1

I have an orders collection with the following index, among others:

{location: 1, completedDate: 1, estimatedProductionDate: 1, estimatedCompletionDate: 1}

I'm performing the following query:

db.orders.find({
  status: {$in: [1, 2, 3]},
  location: "PA",
  $or: [
    {completedDate: {$lt: ISODate("2017-08-22T04:59:59.999Z")}},
    {
      completedDate: null,
      estimatedProductionDate: {$lt: ISODate("2017-08-22T04:59:59.999Z")}
    }
  ]
}).explain()

I was hoping this would perform an efficient IXSCAN for each branch of the $or, and then combine the results:

        {completedDate: {$lt: ISODate("2017-08-22T04:59:59.999Z")}}

        "indexBounds" : {
            "location" : [
                "[\"TX\", \"TX\"]"
            ],
            "completedDate" : [
                "[MinKey, ISODate("2017-08-22T04:59:59.999Z")]"
            ],
            "estimatedProductionDate" : [
                "[MinKey, MaxKey]"
            ],
            "estimatedCompletionDate" : [
                "[MinKey, MaxKey]"
            ]
        }

        {
            completedDate: null,
            estimatedProductionDate: {$lt: ISODate("2017-08-22T04:59:59.999Z")}
        }

        "indexBounds" : {
            "location" : [
                "[\"TX\", \"TX\"]"
            ],
            "completedDate" : [
                "[null, null]"
            ],
            "estimatedProductionDate" : [
                "[MinKey, ISODate("2017-08-22T04:59:59.999Z")]"
            ],
            "estimatedCompletionDate" : [
                "[MinKey, MaxKey]"
            ]
        }

Instead, it only bounds the location in the IXSCAN, and does the rest of the filtering during FETCH. Is there any way to optimize this query without splitting it into two separate queries?

"winningPlan" : {
    "stage" : "FETCH",
    "filter" : {
        "$and" : [
            {
                "$or" : [
                    {
                        "$and" : [
                            {
                                "completedDate" : {
                                    "$eq" : null
                                }
                            },
                            {
                                "estimatedProductionDate" : {
                                    "$lt" : "2017-08-22T04:59:59.999Z"
                                }
                            }
                        ]
                    },
                    {
                        "completedDate" : {
                            "$lt" : "2017-08-22T04:59:59.999Z"
                        }
                    }
                ]
            },
            {
                "status" : {
                    "$in" : [
                        1,
                        2,
                        3
                    ]
                }
            }
        ]
    },
    "inputStage" : {
        "stage" : "IXSCAN",
        "keyPattern" : {
            "location" : 1,
            "completedDate" : 1,
            "estimatedProductionDate" : 1,
            "estimatedCompletionDate" : 1
        },
        "indexName" : "location_1_completedDate_1_estimatedProductionDate_1_estimatedCompletionDate_1",
        "isMultiKey" : false,
        "isUnique" : false,
        "isSparse" : false,
        "isPartial" : false,
        "indexVersion" : 1,
        "direction" : "forward",
        "indexBounds" : {
            "location" : [
                "[\"TX\", \"TX\"]"
            ],
            "completedDate" : [
                "[MinKey, MaxKey]"
            ],
            "estimatedProductionDate" : [
                "[MinKey, MaxKey]"
            ],
            "estimatedCompletionDate" : [
                "[MinKey, MaxKey]"
            ]
        }
    }
},
Andy
  • 7,885
  • 5
  • 55
  • 61

1 Answers1

2

There are three issues that are immediately apparent:

Your index

I'm not sure about the other indexes you have, but your query is of the shape:

{
  status:1,
  location:1,
  $or: [
    {completedDate:1},
    {completedDate:1, estimatedProductionDate:1}
  ]
}

However your index does not contain the term status.
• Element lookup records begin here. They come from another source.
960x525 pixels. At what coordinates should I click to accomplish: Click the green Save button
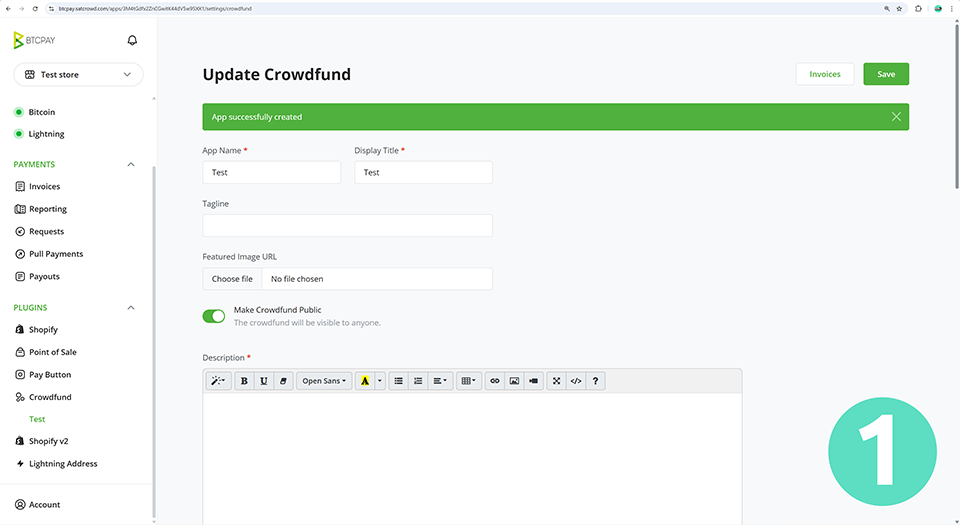(x=886, y=74)
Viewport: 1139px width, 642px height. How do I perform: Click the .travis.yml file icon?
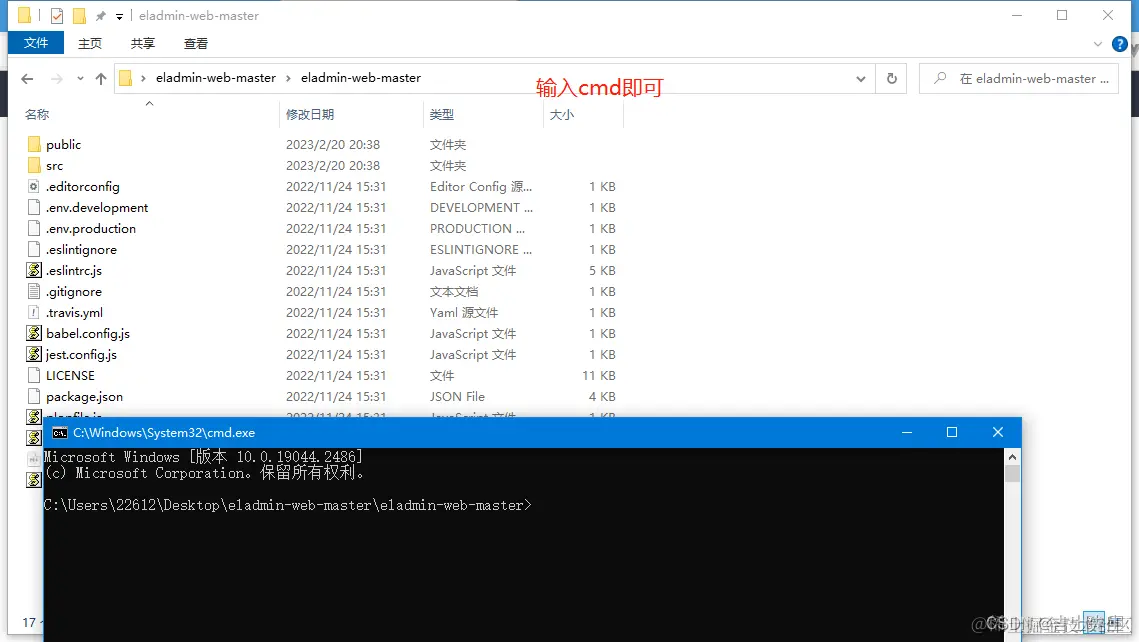[33, 312]
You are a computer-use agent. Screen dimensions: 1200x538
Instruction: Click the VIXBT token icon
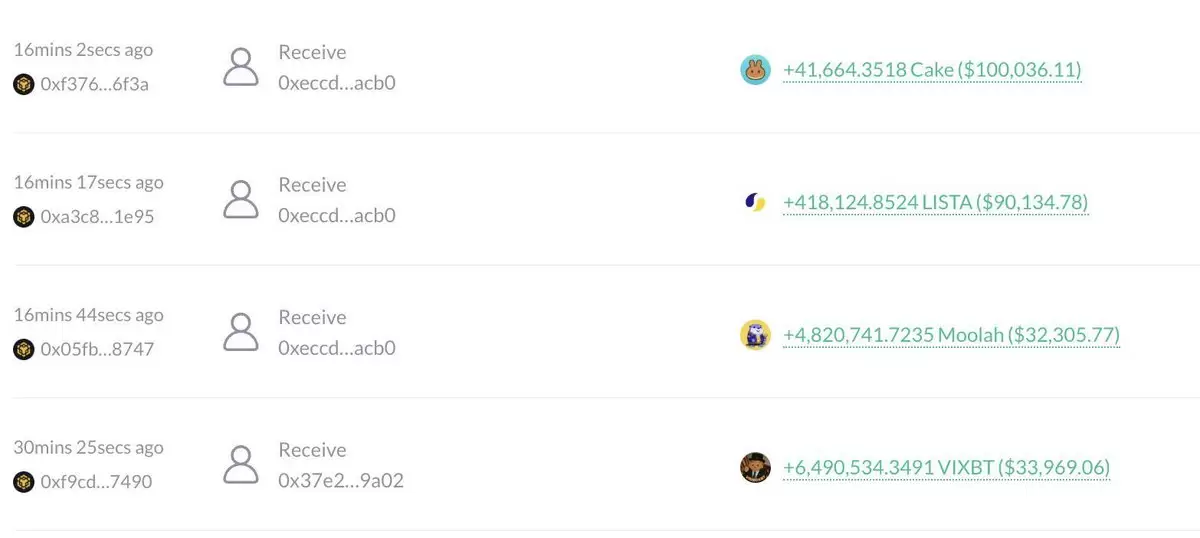(x=755, y=468)
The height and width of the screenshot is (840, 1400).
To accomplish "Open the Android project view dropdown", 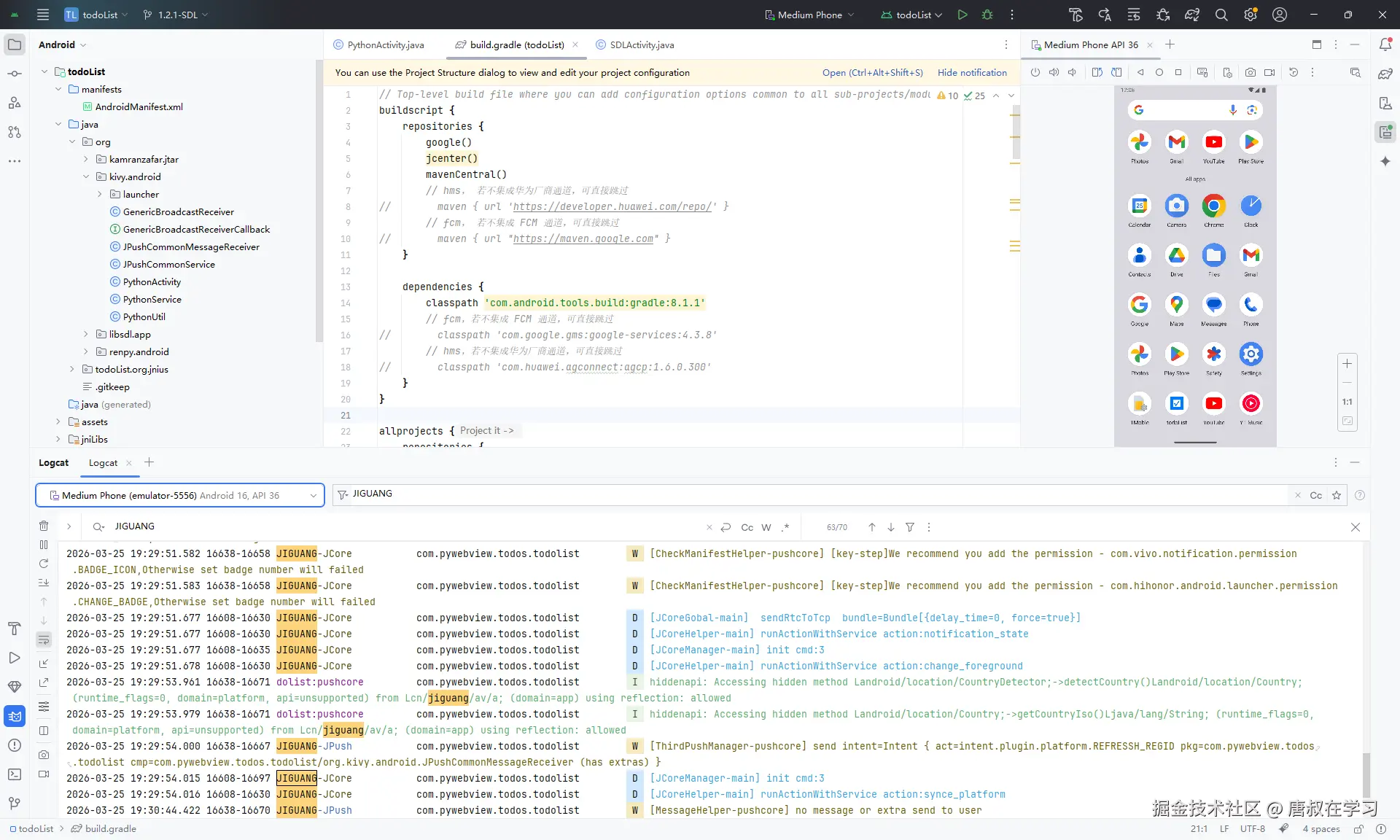I will [63, 44].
You would need the status field in your index to maximize index use.

Your $or query

To paraphrase the page $or Clauses and Indexes:

... for MongoDB to use indexes to evaluate an $or expression, all the clauses in the $or expression must be supported by indexes. Otherwise, MongoDB will perform a collection scan.

To put it simply, efficient $or queries in MongoDB would require the $or term to be the top-level term, with each part of the term supported by an index.

For example, you may find the performance of the following index and query to be a bit better:

db.orders.createIndex({
  status:1,
  location:1,
  completedDate:1,
  estimatedProductionDate:1
})

db.orders.explain().find({
  $or: [
    {
      status: {$in: [1, 2, 3]},
      location: "PA",
      completedDate: {$lt: ISODate("2017-08-22T04:59:59.999Z")}},
    {
      status: {$in: [1, 2, 3]},
      location: "PA",
      completedDate: null,
      estimatedProductionDate: {$lt: ISODate("2017-08-22T04:59:59.999Z")}
    }
  ]
})

The reason is because MongoDB treats each of the term in an $or query to be a separate query. Thus, each term can use its own index.

Note that the order of fields in the index I proposed above follows the order of the fields in the query.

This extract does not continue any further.